TALLAHASSEE — Florida Agriculture and Consumer Services Commissioner Charles H. Bronson has announced the reaccreditation of his Office of Agricultural Law Enforcement (AgLaw) following a rigorous review by the Commission for Florida Law Enforcement Accreditation (CFA). The office first gained accreditation in 2007 and in April was re-evaluated for renewal of that status. For the first time, the department’s Inspector General’s Office has also received accreditation following a full on-site visit.
The CFA reviews all aspects of an agency’s policies and procedures, management, operations and support systems to verify compliance with 276 recognized standards of excellence. Accreditation by the CFA is voluntary but considered a significant accomplishment and this status is held in high esteem by the criminal justice community.
“This meticulous review of the facilities, personnel and programs within AgLaw measures our professionalism in a meaningful way, ensuring we meet the high standards dictated by law enforcement across the state and the nation,” Bronson said. “The Office of Agricultural Law Enforcement has continued to expand its duties and responsibilities over the years in protecting our citizens and visitors and clearly our peers have determined we are meeting and exceeding expectations.”
AgLaw officers play a vital role in preventing plant and animal diseases from entering the state, protecting consumers from fraudulent business practices and food safety violations and investigating arson crimes occurring on wild lands in Florida. AgLaw’s 23 interdiction stations inspect 12 million commercial vehicles that enter and leave the state each year and in recent years have become an integral part of domestic security efforts in Florida. Officers have seized millions of dollars in drugs, stolen property and other contraband at the stations.

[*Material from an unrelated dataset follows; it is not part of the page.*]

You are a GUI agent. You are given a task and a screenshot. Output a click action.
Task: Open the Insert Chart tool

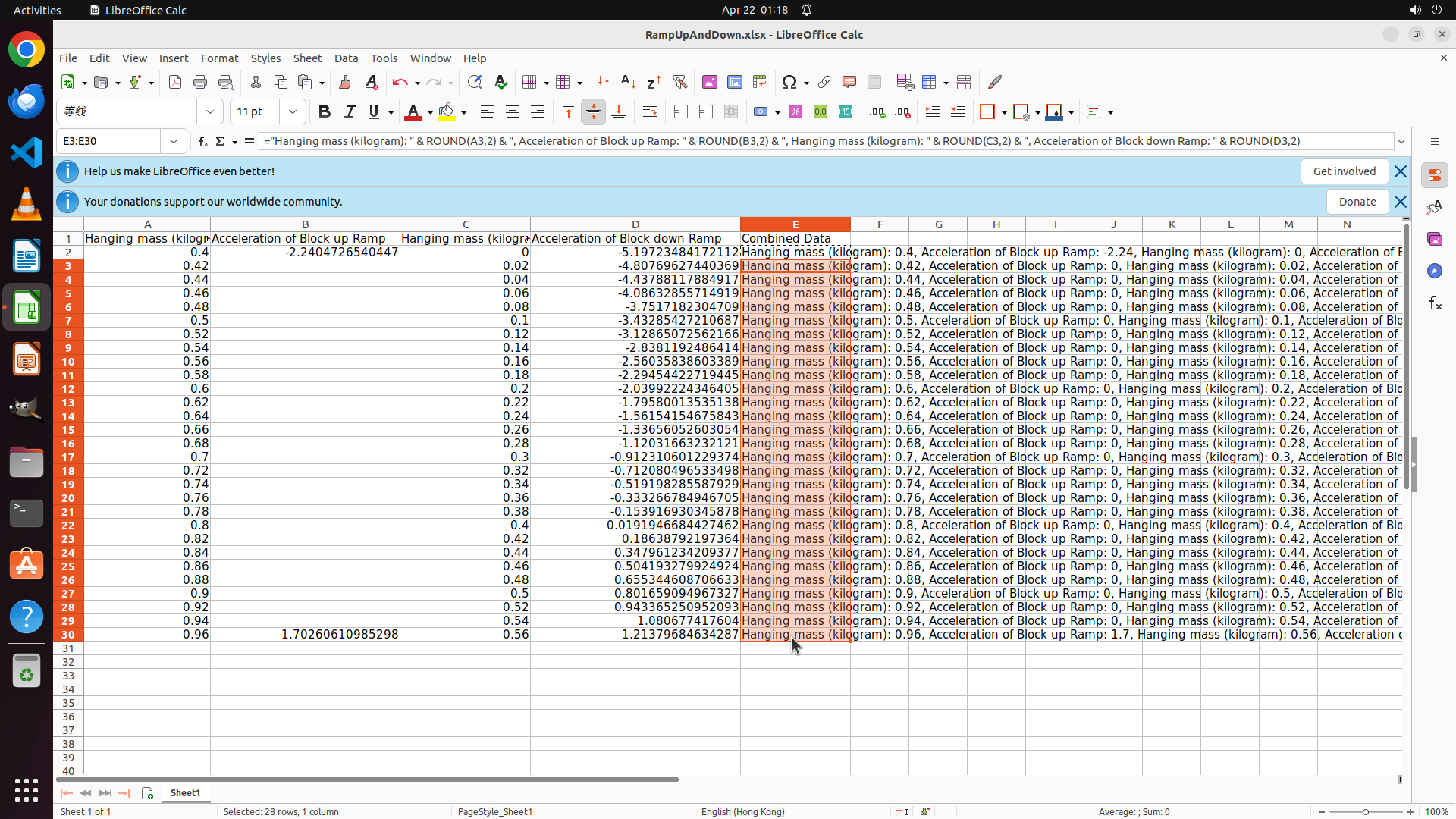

Accredited agencies are required to ensure that officers are properly trained, that processes for fair hiring and discipline are in place, and that clear policies and procedures are instituted for officers to follow. Certain equipment standards must also be maintained to retain accreditation.
The CFA recently established standards for accreditation for Office of Inspectors General. The department’s Office of Inspector General began the process of complying with the accreditation standards in late 2009 and had its inspection in April 2010. The CFA also reviews all aspects of the Office of Inspector General’s Investigation Section. The CFA verifies compliance with 40 recognized standards of excellence pertaining to policies, operations and procedures. These standards are all mandatory and include requirements for training, internal investigation guidelines, and establishing an investigative staff code of ethics. The Office of Inspector General received an outstanding review with no deficiencies found by the assessors. The Office of Inspector General went before the CFA on July 1, 2010, to receive their Certificate of Accreditation and became the fourth State Office of Inspectors General to be accredited. The Office of Inspector General’s accreditation will be for a three-year term.